Phillies interim manager Rob Thomson responds to the Mets’ Keith Hernandez.
It has been a long time, but the rivalry between the Philadelphia Phillies and New York Mets — which last peaked in the mid-to-late 2000s — appears to have returned.
And fans can probably thank Mets legend Keith Hernandez for that.
Tuesday evening, the 1986 World Series-winning first baseman — who is now in his 17th season as a Mets television analyst — said without remorse that he would miss the two teams’ upcoming series against each other. Hernandez explained that he hates calling Phillies games and that the Rob Thomson-led squad has always been “just not up to” playing with fundamentals and defense.

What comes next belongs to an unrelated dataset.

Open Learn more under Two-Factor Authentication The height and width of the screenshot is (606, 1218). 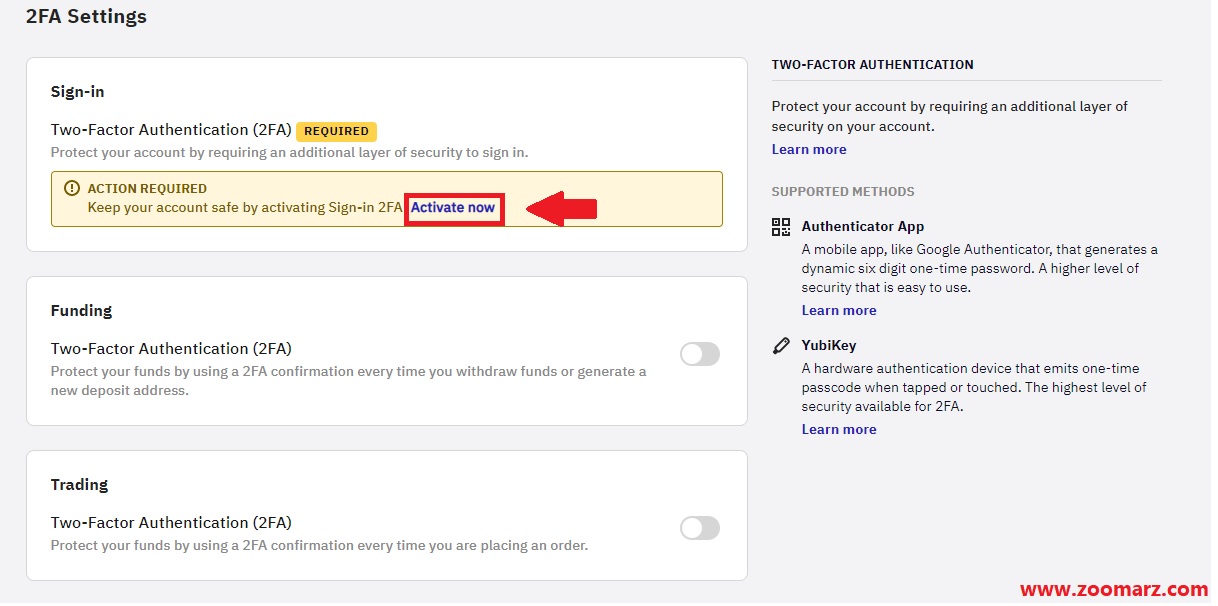(809, 149)
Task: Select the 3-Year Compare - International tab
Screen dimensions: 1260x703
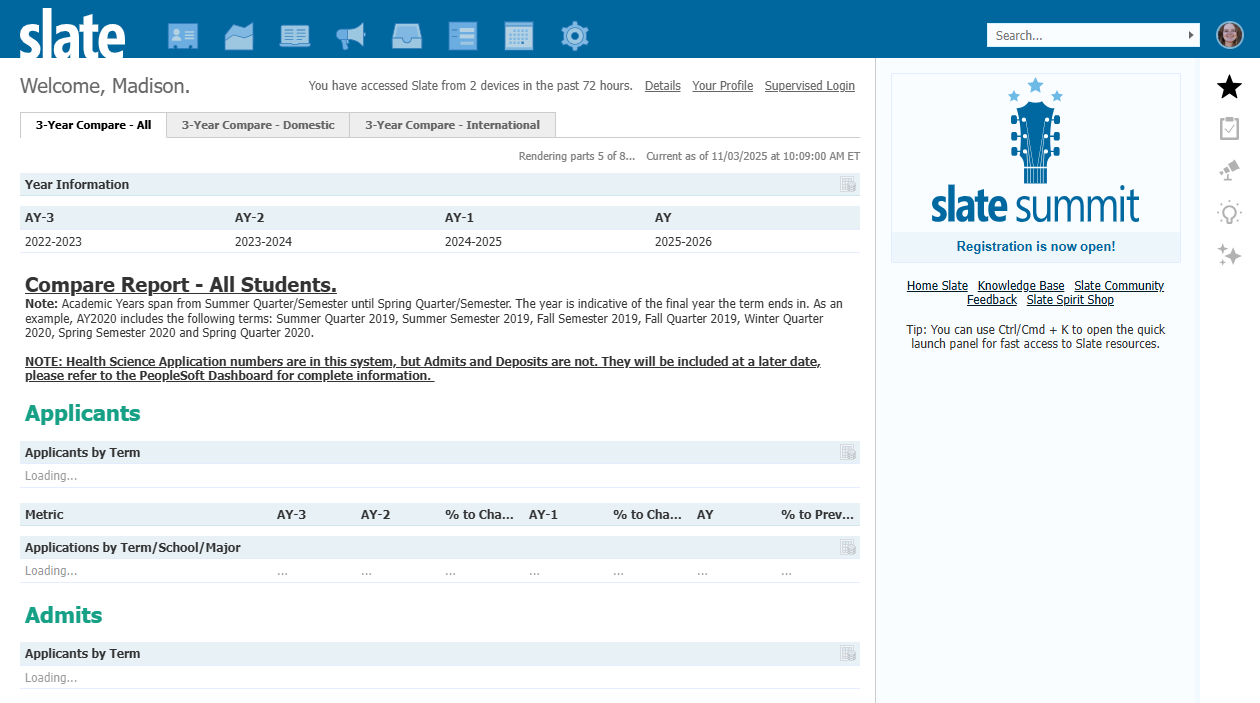Action: (x=452, y=125)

Phillies fans were not shy on social media to disagree with Hernandez — with many turning to statistics to prove his statement’s invalidity. After all, entering the night, the Phillies were tied for having the fourth-fewest team errors on the season (47). The Mets, meanwhile, had committed two more errors (49) — tied for sixth-fewest in Major League Baseball.
When asked by reporters before Wednesday’s game about his thoughts on Hernandez’s controversial comments regarding the Phillies defense, Thomson’s response was everything fans would expect and more — nothing but class:
"“He’s a good baseball man and I respect his opinion, but that doesn’t mean I have to agree with it. Because I don’t.”"
As The Philadelphia Inquirer’s Scott Lauber reports, Thomson continued by saying the Phillies committed only five errors in July. That figure doesn’t come close to representing the type of team Hernandez made the Phillies out to be.
In his first 58 games as interim manager, Thomson has quickly brought the Phillies from eight games under .500 to 13 games over. His 39-19 record is the best among at least the past few of the club’s managers. Joe Girardi started 28-30 in red pinstripes, preceded by Gabe Kapler’s 32-26 record, Pete Mackanin (26-32), Ryne Sandberg (27-31), and Charlie Manuel (30-28).
While it is unlikely that the Phils will catch the Mets in the National League East standings as they did in 2007, it is still fair to say that emotions will be intense when they play each other next. Barring another last-season collapse, the Phillies are still primed to become a Wild Card team for the first time in franchise history.
The Phils will head to Citi Field for a three-game set on August 12-14. Five days later, the Buck Showalter-led squad will travel south for a four-game series in South Philadelphia (including a doubleheader mixed in) from August 19-21.
The two teams will not face each other for the remainder of the regular season afterward, but a postseason meeting just might be in the cards if the Phils can keep their current momentum going.